Today, the playpen is long gone, and in its place, some misguided government employee at the DMV decided to give my six-foot “baby” a learner’s permit. To drive. Uncontained. Without protective netting.
Actually, Nathaniel is a very good driver, and always has been. By that, I mean he used to navigate his battery-operated Jeep around the ‘hood with both hands on the wheel. And when his little friend Chase got behind the wheel and started driving all crazy-like, five-year-old Nathaniel yelled, “Both hands on the wheel and look forward!”
But there’s always the unexpected situation waiting around the corner. And these are the situations that make me a tad uneasy when I see my baby/toddler/teenager get behind a hunk of steel with the madcap intention of propelling it forward upward 65 miles per hour. Seriously, whose idea was this?
Someone remind me: What exactly was so bad with the whole horse and buggy mode of transportation?

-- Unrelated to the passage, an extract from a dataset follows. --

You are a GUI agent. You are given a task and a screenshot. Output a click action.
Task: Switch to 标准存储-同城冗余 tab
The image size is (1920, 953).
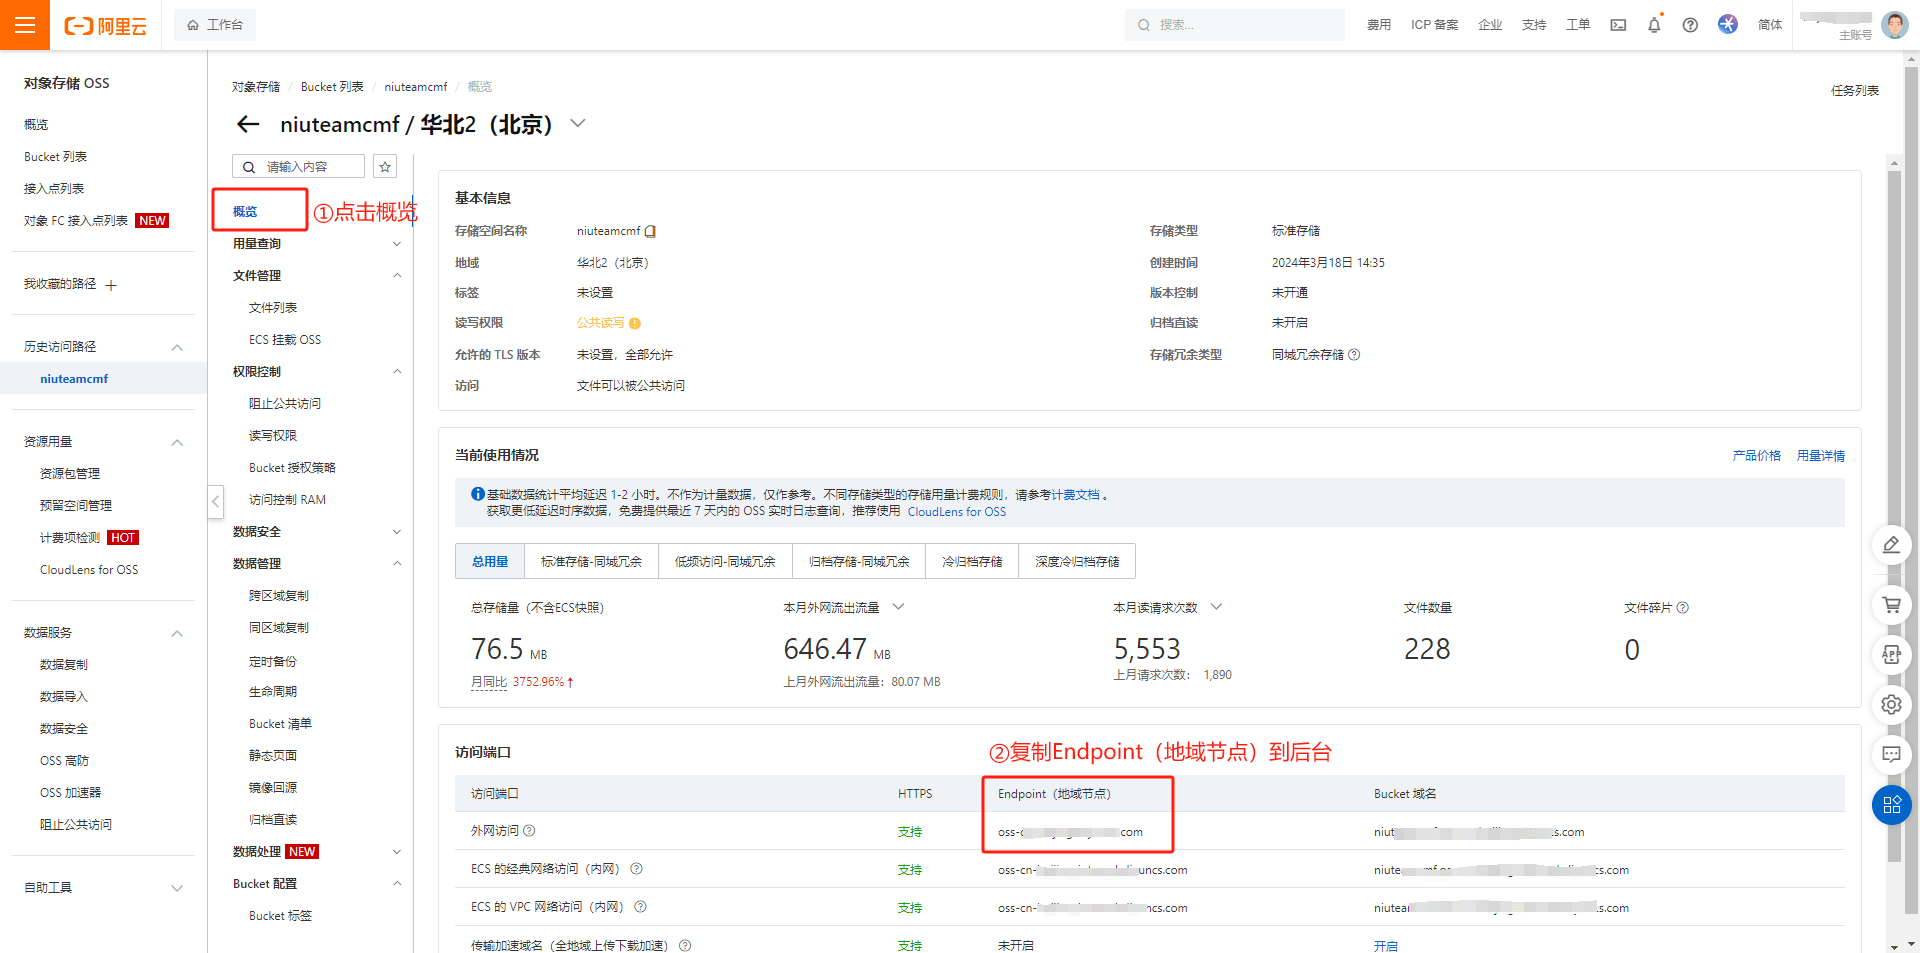[x=591, y=562]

There was one thing my mom did growing up that I swore I would never do - the protective straight-arm-into-the-chest maneuver. You know the one … you’re driving down the road, the light turns yellow and your mom decides to stop suddenly but not before throwing her iron fist of mother-bear strength into your chest, as if she, not the industrial-strength seatbelt, is the only thing that’s going to keep you out of harm’s way.
Yeah, I promised I would never do that, and broke that promise in the passenger seat with Nathaniel driving. He wasn’t slowing down quickly enough for my comfort level, rapidly approaching the stopped car in front of us, so I reached out and did what mothers have been doing for decades – I straight armed him in the chest. In retrospect, there is probably a better method of communicating STOP NOW, but I fell back on instinct in that second, and he was left rubbing the bruised area of his torso and looking at me as if my hair was on fire. Bottom line: He stopped.

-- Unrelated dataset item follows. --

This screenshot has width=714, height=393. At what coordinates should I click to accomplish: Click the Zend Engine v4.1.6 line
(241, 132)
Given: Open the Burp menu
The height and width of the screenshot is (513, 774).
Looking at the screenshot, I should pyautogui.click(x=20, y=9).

Maybe my mom did know what she was doing after all.
A few days later, Nathaniel was at the wheel while we drove his sister to soccer practice. As we passed our neighbor Gretchen, Nathaniel decided to wave, and simultaneously drove up on the curb of the sidewalk next to the road. When I screamed, he reasoned, “Well it would be rude not to wave at our neighbor, right?”
Nicely played, young man. Throwing the good manners card was masterful.
I enjoy our times in the car, winding our way through the Umpqua Valley’s country roads. We talk and I heap my driving wisdom on him (they’re brief conversations, mostly). Here’s one such conversation:
Nathaniel: Mom, did you ever hit a bird when you were driving?
Me: No, I don’t think I did, but I think I may have hit a squirrel once. Or maybe that was your dad.
Nathaniel: You hit DAD?!?
Good thing comprehension isn’t on his maneuverability test.
So now he starts driver’s education for the summer, and someone else gets to take over the role of training my child to become a safe and responsible driver.
I just hope that person has a strong arm and instincts like this mama bear.